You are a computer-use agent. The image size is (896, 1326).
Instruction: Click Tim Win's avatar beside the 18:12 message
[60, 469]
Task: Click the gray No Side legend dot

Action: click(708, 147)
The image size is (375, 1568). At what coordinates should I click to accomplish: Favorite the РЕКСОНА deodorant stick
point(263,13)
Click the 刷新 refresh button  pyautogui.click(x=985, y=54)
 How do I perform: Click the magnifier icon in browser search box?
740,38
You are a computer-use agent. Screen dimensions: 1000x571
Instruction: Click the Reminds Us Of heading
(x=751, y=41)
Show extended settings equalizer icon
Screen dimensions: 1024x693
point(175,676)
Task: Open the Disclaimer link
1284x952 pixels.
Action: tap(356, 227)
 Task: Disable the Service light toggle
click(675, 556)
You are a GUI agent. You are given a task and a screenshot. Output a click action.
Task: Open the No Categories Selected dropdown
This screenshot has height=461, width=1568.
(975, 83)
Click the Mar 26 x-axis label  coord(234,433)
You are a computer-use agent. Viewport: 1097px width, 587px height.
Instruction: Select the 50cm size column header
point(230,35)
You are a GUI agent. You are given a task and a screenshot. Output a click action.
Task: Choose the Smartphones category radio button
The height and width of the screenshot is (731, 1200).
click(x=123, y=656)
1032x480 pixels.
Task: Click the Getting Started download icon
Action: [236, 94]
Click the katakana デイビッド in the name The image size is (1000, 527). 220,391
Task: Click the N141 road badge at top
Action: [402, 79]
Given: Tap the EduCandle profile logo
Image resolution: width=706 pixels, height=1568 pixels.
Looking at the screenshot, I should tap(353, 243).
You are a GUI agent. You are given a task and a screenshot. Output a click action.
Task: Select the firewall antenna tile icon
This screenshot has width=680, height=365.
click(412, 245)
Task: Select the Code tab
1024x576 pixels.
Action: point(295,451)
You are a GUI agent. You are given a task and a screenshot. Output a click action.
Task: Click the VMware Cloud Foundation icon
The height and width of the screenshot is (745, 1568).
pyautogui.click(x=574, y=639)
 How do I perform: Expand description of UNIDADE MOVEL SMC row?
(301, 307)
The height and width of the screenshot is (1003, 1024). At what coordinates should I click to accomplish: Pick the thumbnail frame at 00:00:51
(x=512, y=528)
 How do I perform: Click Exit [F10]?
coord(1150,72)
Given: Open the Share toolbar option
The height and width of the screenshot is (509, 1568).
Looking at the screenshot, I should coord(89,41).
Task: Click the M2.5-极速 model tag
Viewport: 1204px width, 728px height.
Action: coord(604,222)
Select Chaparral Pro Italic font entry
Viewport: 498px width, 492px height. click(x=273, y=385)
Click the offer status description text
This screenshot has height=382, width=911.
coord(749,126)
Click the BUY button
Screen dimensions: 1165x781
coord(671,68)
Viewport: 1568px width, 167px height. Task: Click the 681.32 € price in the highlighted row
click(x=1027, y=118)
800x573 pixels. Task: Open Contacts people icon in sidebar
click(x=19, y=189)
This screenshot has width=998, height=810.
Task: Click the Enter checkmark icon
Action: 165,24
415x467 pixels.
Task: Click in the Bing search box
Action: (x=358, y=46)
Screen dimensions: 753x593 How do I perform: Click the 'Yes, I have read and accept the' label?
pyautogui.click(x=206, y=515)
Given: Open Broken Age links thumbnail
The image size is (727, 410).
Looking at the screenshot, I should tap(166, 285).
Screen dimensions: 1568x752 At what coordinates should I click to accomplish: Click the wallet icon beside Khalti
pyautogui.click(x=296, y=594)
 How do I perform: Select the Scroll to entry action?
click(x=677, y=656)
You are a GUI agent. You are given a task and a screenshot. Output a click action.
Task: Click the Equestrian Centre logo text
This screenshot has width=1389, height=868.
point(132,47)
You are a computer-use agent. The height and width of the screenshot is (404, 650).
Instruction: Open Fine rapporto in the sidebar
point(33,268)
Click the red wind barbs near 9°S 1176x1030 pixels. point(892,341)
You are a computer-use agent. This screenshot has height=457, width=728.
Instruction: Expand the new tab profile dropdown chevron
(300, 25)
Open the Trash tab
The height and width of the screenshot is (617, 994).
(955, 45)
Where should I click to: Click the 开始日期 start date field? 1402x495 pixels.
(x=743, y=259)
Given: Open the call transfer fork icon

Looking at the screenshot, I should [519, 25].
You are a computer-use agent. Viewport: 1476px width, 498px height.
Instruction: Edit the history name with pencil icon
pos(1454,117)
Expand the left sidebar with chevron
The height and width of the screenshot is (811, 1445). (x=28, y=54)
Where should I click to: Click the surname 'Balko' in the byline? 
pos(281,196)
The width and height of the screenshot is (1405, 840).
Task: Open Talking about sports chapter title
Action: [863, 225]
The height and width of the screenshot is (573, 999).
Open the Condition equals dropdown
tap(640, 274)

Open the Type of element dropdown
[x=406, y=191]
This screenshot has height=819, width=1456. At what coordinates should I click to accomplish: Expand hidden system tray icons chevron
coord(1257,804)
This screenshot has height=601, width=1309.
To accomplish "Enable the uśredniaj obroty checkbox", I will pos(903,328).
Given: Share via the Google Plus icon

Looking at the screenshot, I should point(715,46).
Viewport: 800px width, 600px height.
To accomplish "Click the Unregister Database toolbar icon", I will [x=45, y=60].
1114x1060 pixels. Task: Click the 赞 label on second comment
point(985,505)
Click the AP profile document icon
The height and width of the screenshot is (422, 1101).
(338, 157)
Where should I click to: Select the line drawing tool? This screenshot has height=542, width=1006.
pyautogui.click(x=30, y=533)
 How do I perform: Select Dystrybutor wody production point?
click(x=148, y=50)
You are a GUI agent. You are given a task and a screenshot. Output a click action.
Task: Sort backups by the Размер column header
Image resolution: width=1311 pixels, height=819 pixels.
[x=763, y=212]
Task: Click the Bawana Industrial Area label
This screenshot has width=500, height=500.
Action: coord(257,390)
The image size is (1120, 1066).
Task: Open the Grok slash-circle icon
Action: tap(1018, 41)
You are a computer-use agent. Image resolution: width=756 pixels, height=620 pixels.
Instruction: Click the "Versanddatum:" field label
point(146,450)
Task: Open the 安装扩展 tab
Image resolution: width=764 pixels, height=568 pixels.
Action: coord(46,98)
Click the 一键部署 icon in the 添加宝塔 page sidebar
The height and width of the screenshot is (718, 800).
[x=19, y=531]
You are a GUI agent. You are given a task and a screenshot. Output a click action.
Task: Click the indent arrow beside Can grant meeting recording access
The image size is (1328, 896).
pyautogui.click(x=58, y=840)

————

● **PROMPT**
Copy out all of the data. Keep every word unchanged.

● **ANSWER TO THIS PROBLEM**
You are a computer-use agent. The image size is (896, 1326).
Instruction: Click Tim Win's avatar beside the 18:12 message
[60, 469]
Task: Click the gray No Side legend dot

Action: click(708, 147)
The image size is (375, 1568). At what coordinates should I click to accomplish: Favorite the РЕКСОНА deodorant stick
point(263,13)
Click the 刷新 refresh button  pyautogui.click(x=985, y=54)
 How do I perform: Click the magnifier icon in browser search box?
740,38
You are a computer-use agent. Screen dimensions: 1000x571
Instruction: Click the Reminds Us Of heading
(x=751, y=41)
Show extended settings equalizer icon
Screen dimensions: 1024x693
point(175,676)
Task: Open the Disclaimer link
1284x952 pixels.
Action: tap(356, 227)
 Task: Disable the Service light toggle
click(675, 556)
You are a GUI agent. You are given a task and a screenshot. Output a click action.
Task: Open the No Categories Selected dropdown
This screenshot has height=461, width=1568.
(975, 83)
Click the Mar 26 x-axis label  coord(234,433)
You are a computer-use agent. Viewport: 1097px width, 587px height.
Instruction: Select the 50cm size column header
point(230,35)
You are a GUI agent. You are given a task and a screenshot. Output a click action.
Task: Choose the Smartphones category radio button
The height and width of the screenshot is (731, 1200).
click(x=123, y=656)
1032x480 pixels.
Task: Click the Getting Started download icon
Action: [236, 94]
Click the katakana デイビッド in the name The image size is (1000, 527). 220,391
Task: Click the N141 road badge at top
Action: [402, 79]
Given: Tap the EduCandle profile logo
Image resolution: width=706 pixels, height=1568 pixels.
Looking at the screenshot, I should tap(353, 243).
You are a GUI agent. You are given a task and a screenshot. Output a click action.
Task: Select the firewall antenna tile icon
This screenshot has width=680, height=365.
click(412, 245)
Task: Select the Code tab
1024x576 pixels.
Action: point(295,451)
You are a GUI agent. You are given a task and a screenshot. Output a click action.
Task: Click the VMware Cloud Foundation icon
The height and width of the screenshot is (745, 1568).
pyautogui.click(x=574, y=639)
 How do I perform: Expand description of UNIDADE MOVEL SMC row?
(301, 307)
The height and width of the screenshot is (1003, 1024). At what coordinates should I click to accomplish: Pick the thumbnail frame at 00:00:51
(x=512, y=528)
 How do I perform: Click Exit [F10]?
coord(1150,72)
Given: Open the Share toolbar option
The height and width of the screenshot is (509, 1568).
Looking at the screenshot, I should coord(89,41).
Task: Click the M2.5-极速 model tag
Viewport: 1204px width, 728px height.
Action: coord(604,222)
Select Chaparral Pro Italic font entry
Viewport: 498px width, 492px height. click(x=273, y=385)
Click the offer status description text
This screenshot has height=382, width=911.
coord(749,126)
Click the BUY button
Screen dimensions: 1165x781
coord(671,68)
Viewport: 1568px width, 167px height. Task: Click the 681.32 € price in the highlighted row
click(x=1027, y=118)
800x573 pixels. Task: Open Contacts people icon in sidebar
click(x=19, y=189)
This screenshot has width=998, height=810.
Task: Click the Enter checkmark icon
Action: 165,24
415x467 pixels.
Task: Click in the Bing search box
Action: (x=358, y=46)
Screen dimensions: 753x593 How do I perform: Click the 'Yes, I have read and accept the' label?
pyautogui.click(x=206, y=515)
Given: Open Broken Age links thumbnail
The image size is (727, 410).
Looking at the screenshot, I should tap(166, 285).
Screen dimensions: 1568x752 At what coordinates should I click to accomplish: Click the wallet icon beside Khalti
pyautogui.click(x=296, y=594)
 How do I perform: Select the Scroll to entry action?
click(x=677, y=656)
You are a GUI agent. You are given a task and a screenshot. Output a click action.
Task: Click the Equestrian Centre logo text
This screenshot has width=1389, height=868.
point(132,47)
You are a computer-use agent. The height and width of the screenshot is (404, 650).
Instruction: Open Fine rapporto in the sidebar
point(33,268)
Click the red wind barbs near 9°S 1176x1030 pixels. point(892,341)
You are a computer-use agent. This screenshot has height=457, width=728.
Instruction: Expand the new tab profile dropdown chevron
(300, 25)
Open the Trash tab
The height and width of the screenshot is (617, 994).
(955, 45)
Where should I click to: Click the 开始日期 start date field? 1402x495 pixels.
(x=743, y=259)
Given: Open the call transfer fork icon

Looking at the screenshot, I should [519, 25].
You are a computer-use agent. Viewport: 1476px width, 498px height.
Instruction: Edit the history name with pencil icon
pos(1454,117)
Expand the left sidebar with chevron
The height and width of the screenshot is (811, 1445). (x=28, y=54)
Where should I click to: Click the surname 'Balko' in the byline? 
pos(281,196)
The width and height of the screenshot is (1405, 840).
Task: Open Talking about sports chapter title
Action: [863, 225]
The height and width of the screenshot is (573, 999).
Open the Condition equals dropdown
tap(640, 274)

Open the Type of element dropdown
[x=406, y=191]
This screenshot has height=819, width=1456. At what coordinates should I click to accomplish: Expand hidden system tray icons chevron
coord(1257,804)
This screenshot has height=601, width=1309.
To accomplish "Enable the uśredniaj obroty checkbox", I will pos(903,328).
Given: Share via the Google Plus icon

Looking at the screenshot, I should point(715,46).
Viewport: 800px width, 600px height.
To accomplish "Click the Unregister Database toolbar icon", I will [x=45, y=60].
1114x1060 pixels. Task: Click the 赞 label on second comment
point(985,505)
Click the AP profile document icon
The height and width of the screenshot is (422, 1101).
(338, 157)
Where should I click to: Select the line drawing tool? This screenshot has height=542, width=1006.
pyautogui.click(x=30, y=533)
 How do I perform: Select Dystrybutor wody production point?
click(x=148, y=50)
You are a GUI agent. You are given a task and a screenshot. Output a click action.
Task: Sort backups by the Размер column header
Image resolution: width=1311 pixels, height=819 pixels.
[x=763, y=212]
Task: Click the Bawana Industrial Area label
This screenshot has width=500, height=500.
Action: coord(257,390)
The image size is (1120, 1066).
Task: Open the Grok slash-circle icon
Action: tap(1018, 41)
You are a computer-use agent. Image resolution: width=756 pixels, height=620 pixels.
Instruction: Click the "Versanddatum:" field label
point(146,450)
Task: Open the 安装扩展 tab
Image resolution: width=764 pixels, height=568 pixels.
Action: coord(46,98)
Click the 一键部署 icon in the 添加宝塔 page sidebar
The height and width of the screenshot is (718, 800).
[x=19, y=531]
You are a GUI agent. You are given a task and a screenshot. Output a click action.
Task: Click the indent arrow beside Can grant meeting recording access
The image size is (1328, 896).
pyautogui.click(x=58, y=840)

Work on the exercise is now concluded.